She said: “Now, in some schools, it’s got to the extreme, and actually there are videos of this up on YouTube [in which] pupils decide which form of meet and greet they want.

“Do they want a handshake? Do they want a high five? Or do they want a hug? And, clearly, the theory must be that the positivity of all of this is going to transcend such minor considerations as the time it takes from your lesson, the safeguarding issues, and the potential for assault arising from unwanted physical contact.”

Ms Keates added: “A teacher from one school actually reported to us that it had taken so long he’d been told to cut his breaktime to accommodate the meet and greet, so that his lessons could actually start on time.”
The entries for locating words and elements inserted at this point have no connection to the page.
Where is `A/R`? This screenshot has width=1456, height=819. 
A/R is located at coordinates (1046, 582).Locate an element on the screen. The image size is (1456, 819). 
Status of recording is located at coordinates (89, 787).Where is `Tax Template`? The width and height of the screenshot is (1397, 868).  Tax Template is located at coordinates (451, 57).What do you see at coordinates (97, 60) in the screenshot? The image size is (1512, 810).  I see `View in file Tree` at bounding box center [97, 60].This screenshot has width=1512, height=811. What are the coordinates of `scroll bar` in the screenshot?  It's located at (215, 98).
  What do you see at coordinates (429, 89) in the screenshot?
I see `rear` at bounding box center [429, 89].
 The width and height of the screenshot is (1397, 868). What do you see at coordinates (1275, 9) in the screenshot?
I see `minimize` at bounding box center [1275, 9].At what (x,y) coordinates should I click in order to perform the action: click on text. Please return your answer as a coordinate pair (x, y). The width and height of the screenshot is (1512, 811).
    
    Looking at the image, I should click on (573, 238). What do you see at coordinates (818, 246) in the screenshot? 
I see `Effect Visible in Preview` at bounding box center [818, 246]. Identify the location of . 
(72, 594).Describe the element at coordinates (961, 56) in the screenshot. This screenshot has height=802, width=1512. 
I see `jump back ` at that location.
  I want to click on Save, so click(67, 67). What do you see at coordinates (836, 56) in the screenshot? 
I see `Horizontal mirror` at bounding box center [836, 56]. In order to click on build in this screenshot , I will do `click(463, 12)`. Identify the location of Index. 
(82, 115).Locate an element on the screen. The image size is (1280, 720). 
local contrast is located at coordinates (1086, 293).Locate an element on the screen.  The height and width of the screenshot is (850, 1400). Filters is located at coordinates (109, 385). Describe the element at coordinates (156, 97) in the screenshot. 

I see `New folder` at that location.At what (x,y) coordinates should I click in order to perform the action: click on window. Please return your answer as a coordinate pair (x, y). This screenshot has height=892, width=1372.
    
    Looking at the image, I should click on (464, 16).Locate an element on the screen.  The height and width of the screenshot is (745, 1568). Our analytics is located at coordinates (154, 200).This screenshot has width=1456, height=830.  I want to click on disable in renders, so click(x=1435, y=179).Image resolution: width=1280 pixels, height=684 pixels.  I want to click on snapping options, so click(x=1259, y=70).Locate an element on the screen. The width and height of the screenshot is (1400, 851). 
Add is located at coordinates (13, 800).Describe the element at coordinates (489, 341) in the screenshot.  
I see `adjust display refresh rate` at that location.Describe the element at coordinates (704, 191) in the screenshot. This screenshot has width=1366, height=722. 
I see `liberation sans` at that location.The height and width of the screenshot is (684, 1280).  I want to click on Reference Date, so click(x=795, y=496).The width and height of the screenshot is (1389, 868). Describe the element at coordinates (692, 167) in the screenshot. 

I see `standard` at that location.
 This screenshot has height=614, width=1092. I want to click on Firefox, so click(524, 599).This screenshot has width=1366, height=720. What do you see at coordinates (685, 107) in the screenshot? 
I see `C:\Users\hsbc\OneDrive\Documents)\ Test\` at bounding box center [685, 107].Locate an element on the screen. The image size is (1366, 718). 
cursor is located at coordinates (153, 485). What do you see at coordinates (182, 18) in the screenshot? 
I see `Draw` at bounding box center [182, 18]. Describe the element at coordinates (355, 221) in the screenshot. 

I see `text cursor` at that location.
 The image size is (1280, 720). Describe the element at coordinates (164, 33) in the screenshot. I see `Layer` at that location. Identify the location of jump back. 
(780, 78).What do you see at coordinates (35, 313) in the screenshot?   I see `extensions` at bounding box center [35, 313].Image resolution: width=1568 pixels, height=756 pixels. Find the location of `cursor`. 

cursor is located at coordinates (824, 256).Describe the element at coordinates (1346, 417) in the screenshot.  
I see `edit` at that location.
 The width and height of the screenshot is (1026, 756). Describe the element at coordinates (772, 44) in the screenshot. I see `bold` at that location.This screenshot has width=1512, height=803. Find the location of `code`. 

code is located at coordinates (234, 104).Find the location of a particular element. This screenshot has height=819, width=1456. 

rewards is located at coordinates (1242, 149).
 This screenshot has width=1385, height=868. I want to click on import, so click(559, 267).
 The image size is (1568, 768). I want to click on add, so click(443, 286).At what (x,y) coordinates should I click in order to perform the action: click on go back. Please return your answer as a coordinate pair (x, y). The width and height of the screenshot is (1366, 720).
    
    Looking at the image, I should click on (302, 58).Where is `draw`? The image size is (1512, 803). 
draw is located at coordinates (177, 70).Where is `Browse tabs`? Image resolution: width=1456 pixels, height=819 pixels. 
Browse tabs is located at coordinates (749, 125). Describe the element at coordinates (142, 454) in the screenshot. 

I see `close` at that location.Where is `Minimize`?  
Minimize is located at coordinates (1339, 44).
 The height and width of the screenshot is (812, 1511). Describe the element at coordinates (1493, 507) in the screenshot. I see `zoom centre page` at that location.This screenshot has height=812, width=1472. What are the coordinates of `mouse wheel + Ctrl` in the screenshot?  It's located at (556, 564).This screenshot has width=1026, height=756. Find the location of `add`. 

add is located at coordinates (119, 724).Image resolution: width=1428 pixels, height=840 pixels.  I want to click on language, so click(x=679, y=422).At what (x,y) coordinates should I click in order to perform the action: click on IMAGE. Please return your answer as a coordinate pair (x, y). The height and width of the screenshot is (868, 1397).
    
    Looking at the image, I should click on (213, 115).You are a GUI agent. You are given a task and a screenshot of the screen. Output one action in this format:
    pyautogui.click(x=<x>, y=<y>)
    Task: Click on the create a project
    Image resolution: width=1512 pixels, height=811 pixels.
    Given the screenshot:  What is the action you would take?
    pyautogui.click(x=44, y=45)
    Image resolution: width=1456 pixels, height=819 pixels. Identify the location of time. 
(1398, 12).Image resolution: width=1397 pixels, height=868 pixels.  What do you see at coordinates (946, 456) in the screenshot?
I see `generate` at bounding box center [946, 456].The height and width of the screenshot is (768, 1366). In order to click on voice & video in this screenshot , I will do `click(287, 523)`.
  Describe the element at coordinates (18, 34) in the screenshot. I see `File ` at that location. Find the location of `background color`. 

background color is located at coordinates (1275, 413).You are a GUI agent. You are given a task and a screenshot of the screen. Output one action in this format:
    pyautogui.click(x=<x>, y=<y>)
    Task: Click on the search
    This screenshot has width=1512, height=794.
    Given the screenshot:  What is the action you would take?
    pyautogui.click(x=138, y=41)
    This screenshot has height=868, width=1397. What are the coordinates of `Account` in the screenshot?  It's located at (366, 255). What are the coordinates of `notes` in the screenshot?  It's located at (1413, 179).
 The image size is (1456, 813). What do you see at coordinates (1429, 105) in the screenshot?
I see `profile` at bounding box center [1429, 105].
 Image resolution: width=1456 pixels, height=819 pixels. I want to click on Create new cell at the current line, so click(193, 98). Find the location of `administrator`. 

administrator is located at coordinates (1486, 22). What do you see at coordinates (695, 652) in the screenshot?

This type of practice had become more common, she went on, in a climate encouraged by many school leaders, in which “the pupil’s view is often given more weight” than that of teachers.

The #shakeyhandgang and #shakyhandgang hashtags, started by behaviour expert Paul Dix, have been used by teachers to share their experiences of taking up Mr Dix’s pledge to personally welcome their learners into the classroom each day.

One teacher who advocates the practice, Mike Power, tweeted this week that he was “staggered by the lack of understanding shown by some”.

The practice has in the past been advocated in England as a way of improving the exam results of disadvantaged pupils.

A video of US teacher Jerusha Willenborg – in which she goes through the preferred greetings of every child in her class, including clapping, dancing and finger-clicking – has had nearly 7 million views since November 2017.